THE LETTER landed all over the city in mid-April, as Portland prepared to celebrate its first-ever 4/20 with legal pot on the horizon.

It was a short four-paragraph missive—polite in the officious way of landlords—reminding residents of buildings run by Income Property Management (IPM) that the era of legal weed wasn't quite created equal.

"As many of you know," IPM's director of affordable housing wrote, "Measure 91 passed, which will effectively legalize possession for personal use of marijuana in Oregon for persons over the age of 21.... However, we would like to remind residents and guests that the building in which they reside is a no-smoking property, and smoking of marijuana will be considered a lease violation."

In one of the property group's Southeast Portland buildings, residents bristled.

"It's basically like, 'Have a bag of weed in your house, it's legal, but in no way shape or form can you use it,'" says one resident who didn't want to be identified for fear of retribution at a time when Portland's rental market is bowstring-tight and growing more expensive by the day. "So what do I do? Go outside and get a ticket?"

It's a question likely to come up more and more once recreational pot officially becomes legal on July 1.

The Portland area has tens of thousands of apartment dwellers, with tens of thousands more expected to show up in coming years. And Portland, like housing markets throughout the country, has embraced smoking bans in many of these buildings. Casual industry group surveys suggest more than 30 percent of apartment buildings (in some parts of town) have non-smoking apartments, but experts guess the amount is far higher.

"I can tell you that the vast majority of rental properties restrict smoking to be done outside the unit only," says Christian Bryant, a Portland property manager and board president of the Portland Area Rental Owners Association.

Another local industry watcher, apartment appraiser Patrick Barry, says he inspects more than 100 complexes a year, and estimates an average of five of those allow smoking in the units.

Allowing smoking is "a pain for property owners because they typically have to replace the carpet, paint the walls, and complete a deep cleaning before turning over the unit," Barry says.

That situation works fine for tobacco, which can be used openly on the street. It poses a trickier scenario for the pot smoker who wants to follow the rules. Smoking in public is illegal under Measure 91, which specifically included "hallways, lobbies, and other parts of apartment houses and hotels not constituting rooms or apartments designed for actual residence" in its definition of that term.

And since landlords also sometimes include use of vaporizers—which heat cannabis at a lower temperature than combustion and don't produce actual smoke—in their definition of smoking, the apartment-dwelling marijuana user in Oregon might be left with a couple of choices: Flout the rules and risk eviction or a police citation, eat or drink their weed, or find a friend whose living situation isn't so restrictive.

> _Data excerpts_

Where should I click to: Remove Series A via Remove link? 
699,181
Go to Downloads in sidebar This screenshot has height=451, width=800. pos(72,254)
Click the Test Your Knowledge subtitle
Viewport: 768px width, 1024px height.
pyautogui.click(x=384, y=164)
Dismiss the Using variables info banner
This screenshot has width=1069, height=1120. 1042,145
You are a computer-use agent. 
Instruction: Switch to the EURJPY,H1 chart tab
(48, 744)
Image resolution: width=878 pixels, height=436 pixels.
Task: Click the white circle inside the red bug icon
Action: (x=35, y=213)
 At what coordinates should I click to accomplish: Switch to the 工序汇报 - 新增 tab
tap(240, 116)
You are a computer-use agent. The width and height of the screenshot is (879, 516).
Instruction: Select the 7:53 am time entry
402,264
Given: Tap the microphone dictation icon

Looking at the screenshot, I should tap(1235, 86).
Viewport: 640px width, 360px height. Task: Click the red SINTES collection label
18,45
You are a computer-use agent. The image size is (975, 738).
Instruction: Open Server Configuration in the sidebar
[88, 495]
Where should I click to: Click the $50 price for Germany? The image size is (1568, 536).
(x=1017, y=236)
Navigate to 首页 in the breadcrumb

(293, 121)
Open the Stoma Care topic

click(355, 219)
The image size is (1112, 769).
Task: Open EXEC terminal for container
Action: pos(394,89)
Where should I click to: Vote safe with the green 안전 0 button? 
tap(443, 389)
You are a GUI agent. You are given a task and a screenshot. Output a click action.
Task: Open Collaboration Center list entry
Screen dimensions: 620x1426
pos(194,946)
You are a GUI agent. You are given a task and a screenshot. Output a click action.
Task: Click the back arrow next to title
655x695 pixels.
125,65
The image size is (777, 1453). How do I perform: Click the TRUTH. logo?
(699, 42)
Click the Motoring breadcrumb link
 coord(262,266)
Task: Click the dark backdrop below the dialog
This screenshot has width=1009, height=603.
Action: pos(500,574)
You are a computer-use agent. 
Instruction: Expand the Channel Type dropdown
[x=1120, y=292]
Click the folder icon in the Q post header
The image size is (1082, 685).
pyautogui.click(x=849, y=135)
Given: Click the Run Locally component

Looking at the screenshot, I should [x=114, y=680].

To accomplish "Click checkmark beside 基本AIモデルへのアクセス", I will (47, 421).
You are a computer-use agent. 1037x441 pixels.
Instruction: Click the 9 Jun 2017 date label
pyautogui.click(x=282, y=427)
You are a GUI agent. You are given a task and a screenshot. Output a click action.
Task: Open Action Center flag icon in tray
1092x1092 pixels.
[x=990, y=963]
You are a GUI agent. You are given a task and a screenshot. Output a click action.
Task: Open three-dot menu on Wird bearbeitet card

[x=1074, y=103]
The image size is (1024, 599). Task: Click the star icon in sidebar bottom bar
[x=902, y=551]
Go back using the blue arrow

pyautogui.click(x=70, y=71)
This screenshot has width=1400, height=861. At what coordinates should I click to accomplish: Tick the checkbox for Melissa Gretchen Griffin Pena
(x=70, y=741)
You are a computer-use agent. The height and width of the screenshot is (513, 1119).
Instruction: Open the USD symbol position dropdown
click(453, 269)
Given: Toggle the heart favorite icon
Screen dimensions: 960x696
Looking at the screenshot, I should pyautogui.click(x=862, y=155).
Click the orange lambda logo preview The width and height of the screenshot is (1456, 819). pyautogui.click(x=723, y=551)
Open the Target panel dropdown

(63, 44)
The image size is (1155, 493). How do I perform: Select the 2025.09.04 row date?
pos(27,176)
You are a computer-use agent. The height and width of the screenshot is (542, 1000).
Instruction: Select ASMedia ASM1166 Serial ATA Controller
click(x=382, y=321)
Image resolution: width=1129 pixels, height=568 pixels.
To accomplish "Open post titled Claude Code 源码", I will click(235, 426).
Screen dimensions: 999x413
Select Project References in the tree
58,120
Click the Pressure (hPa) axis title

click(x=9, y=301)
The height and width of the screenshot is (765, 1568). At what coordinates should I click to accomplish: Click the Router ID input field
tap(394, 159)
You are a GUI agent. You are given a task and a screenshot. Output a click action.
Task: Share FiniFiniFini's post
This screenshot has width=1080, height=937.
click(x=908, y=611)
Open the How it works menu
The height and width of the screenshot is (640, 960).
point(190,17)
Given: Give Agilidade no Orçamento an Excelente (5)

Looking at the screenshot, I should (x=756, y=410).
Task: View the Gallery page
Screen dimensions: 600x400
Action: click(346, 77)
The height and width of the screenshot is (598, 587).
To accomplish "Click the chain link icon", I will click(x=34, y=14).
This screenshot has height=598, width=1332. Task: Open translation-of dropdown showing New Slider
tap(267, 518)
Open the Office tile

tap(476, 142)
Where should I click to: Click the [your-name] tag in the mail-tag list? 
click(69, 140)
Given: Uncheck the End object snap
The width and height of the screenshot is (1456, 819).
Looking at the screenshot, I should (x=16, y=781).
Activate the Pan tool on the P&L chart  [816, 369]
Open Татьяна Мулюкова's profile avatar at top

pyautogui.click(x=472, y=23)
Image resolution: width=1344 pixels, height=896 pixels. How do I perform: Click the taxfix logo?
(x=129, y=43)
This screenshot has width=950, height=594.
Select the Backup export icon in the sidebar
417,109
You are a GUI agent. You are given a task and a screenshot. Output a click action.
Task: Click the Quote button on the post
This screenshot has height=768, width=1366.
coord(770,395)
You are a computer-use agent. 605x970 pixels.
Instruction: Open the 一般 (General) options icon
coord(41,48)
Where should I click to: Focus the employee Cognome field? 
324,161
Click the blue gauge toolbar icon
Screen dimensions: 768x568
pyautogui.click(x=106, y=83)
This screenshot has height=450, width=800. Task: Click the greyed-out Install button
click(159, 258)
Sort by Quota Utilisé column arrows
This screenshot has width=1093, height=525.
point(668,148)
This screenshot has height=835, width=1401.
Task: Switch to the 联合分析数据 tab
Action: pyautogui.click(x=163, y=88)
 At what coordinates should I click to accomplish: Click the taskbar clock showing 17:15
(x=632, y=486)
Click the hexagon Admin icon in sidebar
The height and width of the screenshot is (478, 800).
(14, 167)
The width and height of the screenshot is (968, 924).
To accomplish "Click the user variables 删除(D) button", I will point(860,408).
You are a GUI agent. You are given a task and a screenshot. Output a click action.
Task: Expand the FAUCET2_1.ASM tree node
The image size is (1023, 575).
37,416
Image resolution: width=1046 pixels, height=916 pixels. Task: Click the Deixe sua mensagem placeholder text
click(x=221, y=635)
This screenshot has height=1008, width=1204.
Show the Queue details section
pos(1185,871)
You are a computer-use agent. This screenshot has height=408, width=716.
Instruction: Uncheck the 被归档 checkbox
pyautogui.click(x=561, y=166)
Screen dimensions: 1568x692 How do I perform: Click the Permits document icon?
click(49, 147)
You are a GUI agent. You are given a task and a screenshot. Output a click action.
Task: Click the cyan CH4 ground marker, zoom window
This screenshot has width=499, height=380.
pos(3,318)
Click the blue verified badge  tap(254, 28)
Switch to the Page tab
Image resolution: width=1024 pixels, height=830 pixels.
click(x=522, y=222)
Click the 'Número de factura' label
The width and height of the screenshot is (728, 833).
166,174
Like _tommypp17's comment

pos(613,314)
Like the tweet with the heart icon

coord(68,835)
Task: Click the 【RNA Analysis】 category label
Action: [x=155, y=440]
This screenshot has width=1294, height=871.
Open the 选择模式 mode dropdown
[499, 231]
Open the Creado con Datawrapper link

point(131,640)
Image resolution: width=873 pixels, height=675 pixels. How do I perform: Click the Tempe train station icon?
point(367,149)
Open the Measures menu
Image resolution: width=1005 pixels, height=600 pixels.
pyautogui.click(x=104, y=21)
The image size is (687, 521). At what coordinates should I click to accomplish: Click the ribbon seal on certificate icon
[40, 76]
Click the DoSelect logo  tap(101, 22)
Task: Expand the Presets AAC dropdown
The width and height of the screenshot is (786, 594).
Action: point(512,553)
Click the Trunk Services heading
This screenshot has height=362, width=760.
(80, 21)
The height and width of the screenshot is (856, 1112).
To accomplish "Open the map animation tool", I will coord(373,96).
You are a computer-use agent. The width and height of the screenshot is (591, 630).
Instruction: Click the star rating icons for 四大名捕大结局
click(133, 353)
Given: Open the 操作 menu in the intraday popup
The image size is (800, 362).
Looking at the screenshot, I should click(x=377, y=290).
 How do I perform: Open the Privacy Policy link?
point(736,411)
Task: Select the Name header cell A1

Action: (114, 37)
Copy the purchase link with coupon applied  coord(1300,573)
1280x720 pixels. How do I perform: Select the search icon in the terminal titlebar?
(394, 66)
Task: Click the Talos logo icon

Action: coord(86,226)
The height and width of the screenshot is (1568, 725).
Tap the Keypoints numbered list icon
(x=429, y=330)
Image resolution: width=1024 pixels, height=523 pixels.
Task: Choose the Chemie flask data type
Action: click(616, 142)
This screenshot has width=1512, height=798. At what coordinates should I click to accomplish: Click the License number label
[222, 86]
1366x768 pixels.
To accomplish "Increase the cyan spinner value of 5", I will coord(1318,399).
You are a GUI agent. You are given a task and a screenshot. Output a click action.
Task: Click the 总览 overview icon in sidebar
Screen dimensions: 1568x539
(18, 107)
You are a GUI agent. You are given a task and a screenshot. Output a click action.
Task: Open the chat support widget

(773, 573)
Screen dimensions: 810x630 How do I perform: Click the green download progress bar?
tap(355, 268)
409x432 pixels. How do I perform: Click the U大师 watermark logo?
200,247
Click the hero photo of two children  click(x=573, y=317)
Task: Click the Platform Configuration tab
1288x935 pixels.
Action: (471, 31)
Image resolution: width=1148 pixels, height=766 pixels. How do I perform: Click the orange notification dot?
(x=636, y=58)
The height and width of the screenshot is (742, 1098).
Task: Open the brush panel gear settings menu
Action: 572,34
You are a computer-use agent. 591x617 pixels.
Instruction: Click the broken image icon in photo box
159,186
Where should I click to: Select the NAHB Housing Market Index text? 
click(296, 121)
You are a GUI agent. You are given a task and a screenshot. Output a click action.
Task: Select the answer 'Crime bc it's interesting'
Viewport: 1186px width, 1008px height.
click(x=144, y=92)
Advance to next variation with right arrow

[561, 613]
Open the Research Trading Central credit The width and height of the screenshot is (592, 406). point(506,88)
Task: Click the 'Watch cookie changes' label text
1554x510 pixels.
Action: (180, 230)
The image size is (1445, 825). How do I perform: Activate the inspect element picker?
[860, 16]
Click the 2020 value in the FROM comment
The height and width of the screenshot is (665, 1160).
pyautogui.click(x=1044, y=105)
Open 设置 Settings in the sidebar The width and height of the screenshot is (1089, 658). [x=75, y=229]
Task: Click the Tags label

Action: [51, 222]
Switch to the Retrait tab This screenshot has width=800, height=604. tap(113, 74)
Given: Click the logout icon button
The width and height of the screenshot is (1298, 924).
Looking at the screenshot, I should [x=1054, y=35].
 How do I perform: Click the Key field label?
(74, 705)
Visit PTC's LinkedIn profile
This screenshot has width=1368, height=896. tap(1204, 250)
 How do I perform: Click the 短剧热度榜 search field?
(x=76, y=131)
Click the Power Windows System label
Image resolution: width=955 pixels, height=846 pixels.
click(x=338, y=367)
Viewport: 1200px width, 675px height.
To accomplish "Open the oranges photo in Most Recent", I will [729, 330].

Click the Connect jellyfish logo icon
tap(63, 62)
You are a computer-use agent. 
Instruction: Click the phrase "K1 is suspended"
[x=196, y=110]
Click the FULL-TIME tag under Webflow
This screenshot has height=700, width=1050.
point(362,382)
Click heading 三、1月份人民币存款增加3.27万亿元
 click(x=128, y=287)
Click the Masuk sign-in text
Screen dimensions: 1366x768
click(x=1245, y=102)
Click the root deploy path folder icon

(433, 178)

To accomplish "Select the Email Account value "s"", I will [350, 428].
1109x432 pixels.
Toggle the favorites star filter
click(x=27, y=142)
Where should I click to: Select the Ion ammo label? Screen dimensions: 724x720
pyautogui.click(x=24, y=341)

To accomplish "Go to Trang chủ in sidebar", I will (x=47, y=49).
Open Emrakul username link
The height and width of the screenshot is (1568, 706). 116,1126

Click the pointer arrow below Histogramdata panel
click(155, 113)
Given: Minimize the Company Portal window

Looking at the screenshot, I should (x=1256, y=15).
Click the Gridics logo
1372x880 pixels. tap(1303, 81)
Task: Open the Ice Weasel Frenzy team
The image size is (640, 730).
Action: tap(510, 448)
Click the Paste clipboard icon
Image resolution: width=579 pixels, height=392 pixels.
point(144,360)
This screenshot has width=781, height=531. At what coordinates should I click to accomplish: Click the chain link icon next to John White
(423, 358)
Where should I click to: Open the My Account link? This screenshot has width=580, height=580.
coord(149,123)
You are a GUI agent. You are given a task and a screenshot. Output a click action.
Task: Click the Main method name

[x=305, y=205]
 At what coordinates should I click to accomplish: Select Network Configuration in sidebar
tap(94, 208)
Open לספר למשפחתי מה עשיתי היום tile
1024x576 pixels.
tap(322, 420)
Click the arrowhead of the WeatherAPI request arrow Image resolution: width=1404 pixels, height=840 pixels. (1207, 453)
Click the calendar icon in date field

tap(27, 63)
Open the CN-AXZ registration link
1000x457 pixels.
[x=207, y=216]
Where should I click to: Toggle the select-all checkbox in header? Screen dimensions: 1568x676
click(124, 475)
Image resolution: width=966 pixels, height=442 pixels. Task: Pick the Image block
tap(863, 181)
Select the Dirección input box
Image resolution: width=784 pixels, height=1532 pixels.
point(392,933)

> _Task statement_
Copy the passage of the article about marijuana and apartment smoking bans in Portland, starting with "And since landlords" and going on through "isn't so restrictive.".

> _Task output_
And since landlords also sometimes include use of vaporizers—which heat cannabis at a lower temperature than combustion and don't produce actual smoke—in their definition of smoking, the apartment-dwelling marijuana user in Oregon might be left with a couple of choices: Flout the rules and risk eviction or a police citation, eat or drink their weed, or find a friend whose living situation isn't so restrictive.